João Penalva’s installation People on Air can be seen in the Corner Space of Galerie Thomas Schulte from February 18 to April 15. The nine meter high walls of the Corner Space have been painted red and have been decorated with a collage of black and white photographs which tell stories of sound artists working for radio in the 1940s and 1950s.
Paradoxically, what is at the heart of João Penalva’s installation People on Air is also what is absent from it – an entire kaleidoscope of sounds. The black-and-white photographs of the large wall collage in the Corner Space of Galerie Thomas Schulte show sound artists at work producing sound effects for radio programmes during the 1940s and 1950s. Short captions inside text boxes describe how a wide range of objects and substances were used to create a variety of sounds and noises. These were broadcast live as part of radio plays and programmes to create and enhance atmosphere and suspense, and help the audience visualise and follow the story.

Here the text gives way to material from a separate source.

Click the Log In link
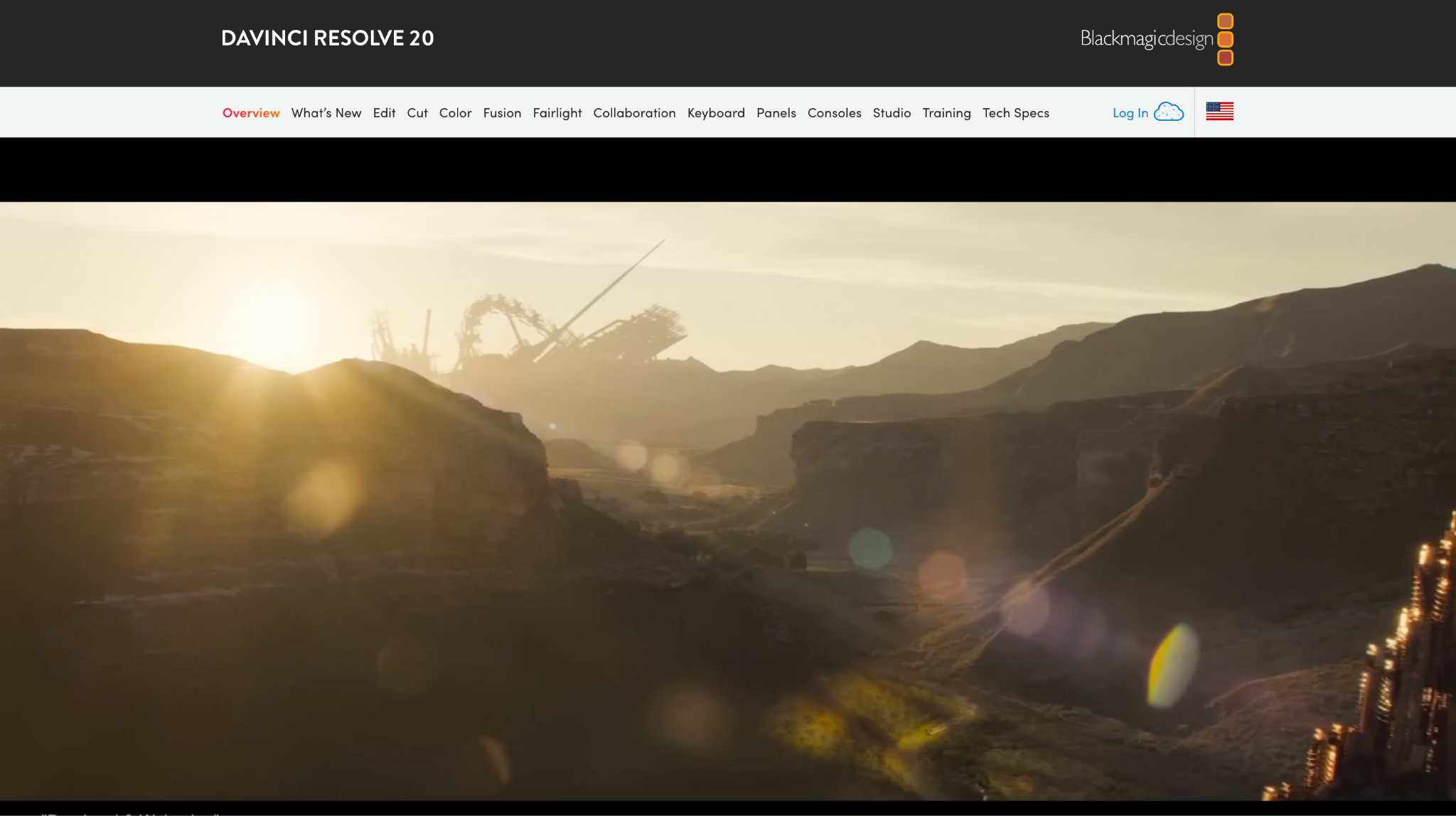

In this installation Penalva addresses how stories come into being through our brains’ power to complement fragmented information, knowledge, and experience with our own memories in order to shape our narratives and truths. The way in which we as listeners are willing to accept a certain noise as real within a specific context has been described by art historian Pontus Kyander as follows:
“Does a sound created for an effect constitute a deceit? […] The whole question of truth becomes obsolete, as long as the sound seems consistent with whatever else we hear or see. […] Like a caricature, it picks out the easiest recognizable characteristics of a sound (real or imagined), simplifies the means of its reproduction and trusts our willingness to accept it as a replacement for reality. “
In the same way in which the People on Air used noise and sound to trigger mental images, Penalva manages to evoke an entire soundscape through image and text.
People on Air was commissioned by and first shown at the Trondheim Museum of Art in 2014.